Cet article est issu d’un travail de recherche bibliographique. L’objectif était de faire un état des lieux synthétique sur le cycle de l’azote dans les sols agricoles. Afin d’organiser au mieux ce travail, des questions ont été posées sur les formes d’azote prélevées par les plantes, le devenir de l’azote consommé, les situations de faim d’azote mais aussi sur le fractionnement de la fertilisation azotée. Les réponses se basent sur les derniers résultats en la matière.

Quelles formes d’azote consomme une plante ?

Nos cultures consomment principalement des nitrates (NO3-) et de l’ammonium (NH4+) dans une moindre mesure. Les ratios absorbés dépendent de la culture et de son stade de développement. La recherche récente nous montre que les plantes cultivées sont aussi capables de consommer directement une partie de l’azote sous forme organique, comme des acides aminés, voire des protéines. Toutefois, nous ne connaissons pas à l’heure actuelle les potentiels d’absorption directe des formes organiques par nos cultures.

Quel devenir de l’azote une fois apporté au sol ?

Temps de transformation de l'urée en ammoniac selon la température (sol de limon incubé en laboratoire INRA-COFAZ[1]).

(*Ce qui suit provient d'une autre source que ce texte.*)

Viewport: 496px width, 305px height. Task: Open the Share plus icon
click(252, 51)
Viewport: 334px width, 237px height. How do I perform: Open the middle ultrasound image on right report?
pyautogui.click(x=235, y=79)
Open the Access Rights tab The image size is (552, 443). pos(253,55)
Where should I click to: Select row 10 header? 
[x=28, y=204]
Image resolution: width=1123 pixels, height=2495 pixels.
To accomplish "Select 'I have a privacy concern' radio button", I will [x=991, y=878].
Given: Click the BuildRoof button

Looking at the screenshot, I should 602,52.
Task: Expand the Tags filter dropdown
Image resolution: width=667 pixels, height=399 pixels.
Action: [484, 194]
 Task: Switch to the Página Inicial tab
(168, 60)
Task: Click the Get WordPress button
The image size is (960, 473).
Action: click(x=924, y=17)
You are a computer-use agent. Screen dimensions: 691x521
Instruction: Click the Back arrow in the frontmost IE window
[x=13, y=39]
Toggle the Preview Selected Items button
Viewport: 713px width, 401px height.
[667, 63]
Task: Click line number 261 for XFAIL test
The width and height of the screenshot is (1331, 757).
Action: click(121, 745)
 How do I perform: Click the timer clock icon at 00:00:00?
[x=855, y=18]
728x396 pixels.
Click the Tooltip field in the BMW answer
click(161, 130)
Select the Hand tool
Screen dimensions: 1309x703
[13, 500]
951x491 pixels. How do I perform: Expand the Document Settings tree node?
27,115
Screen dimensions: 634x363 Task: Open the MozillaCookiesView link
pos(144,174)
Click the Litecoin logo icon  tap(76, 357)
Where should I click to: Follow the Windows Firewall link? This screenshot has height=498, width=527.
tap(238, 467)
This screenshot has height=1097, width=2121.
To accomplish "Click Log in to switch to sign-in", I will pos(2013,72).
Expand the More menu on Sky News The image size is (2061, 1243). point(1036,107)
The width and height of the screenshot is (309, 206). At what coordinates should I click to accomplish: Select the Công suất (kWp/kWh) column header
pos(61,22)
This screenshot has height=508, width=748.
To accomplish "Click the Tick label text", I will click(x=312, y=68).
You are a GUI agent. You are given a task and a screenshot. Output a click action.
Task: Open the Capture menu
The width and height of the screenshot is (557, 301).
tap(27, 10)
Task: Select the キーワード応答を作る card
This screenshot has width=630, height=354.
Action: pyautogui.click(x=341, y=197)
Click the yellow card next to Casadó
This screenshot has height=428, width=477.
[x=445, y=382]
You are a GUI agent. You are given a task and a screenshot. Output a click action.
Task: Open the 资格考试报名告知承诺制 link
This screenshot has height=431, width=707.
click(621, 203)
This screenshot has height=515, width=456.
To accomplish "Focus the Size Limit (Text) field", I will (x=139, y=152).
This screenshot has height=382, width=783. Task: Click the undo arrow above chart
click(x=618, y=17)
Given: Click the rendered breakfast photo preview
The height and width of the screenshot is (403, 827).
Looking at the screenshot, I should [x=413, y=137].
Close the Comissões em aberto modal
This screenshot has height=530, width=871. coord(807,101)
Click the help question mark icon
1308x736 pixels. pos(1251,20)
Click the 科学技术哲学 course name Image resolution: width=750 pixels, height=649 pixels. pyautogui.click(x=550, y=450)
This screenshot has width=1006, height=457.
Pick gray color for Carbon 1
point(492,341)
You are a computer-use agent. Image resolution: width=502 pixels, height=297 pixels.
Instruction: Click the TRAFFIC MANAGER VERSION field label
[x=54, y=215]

On entend souvent que la forme urée mettrait plusieurs semaines à minéraliser. C’est en réalité faux. En conditions froides, une dose d’azote fournie sous forme d’urée ou de solution azotée est entièrement hydrolysée en NO3- et NH4+ en un maximum de 3 à 8 jours. Par conséquent, il n’est pas nécessaire d’ajuster la date des apports en fonction du type d’engrais azoté utilisé (à part dans le cas d’une urée comportant un retardant).

Dans ce schéma, on peut voir que l’urée est entièrement minéralisée en quatre jours, et ce, même à de très basses températures.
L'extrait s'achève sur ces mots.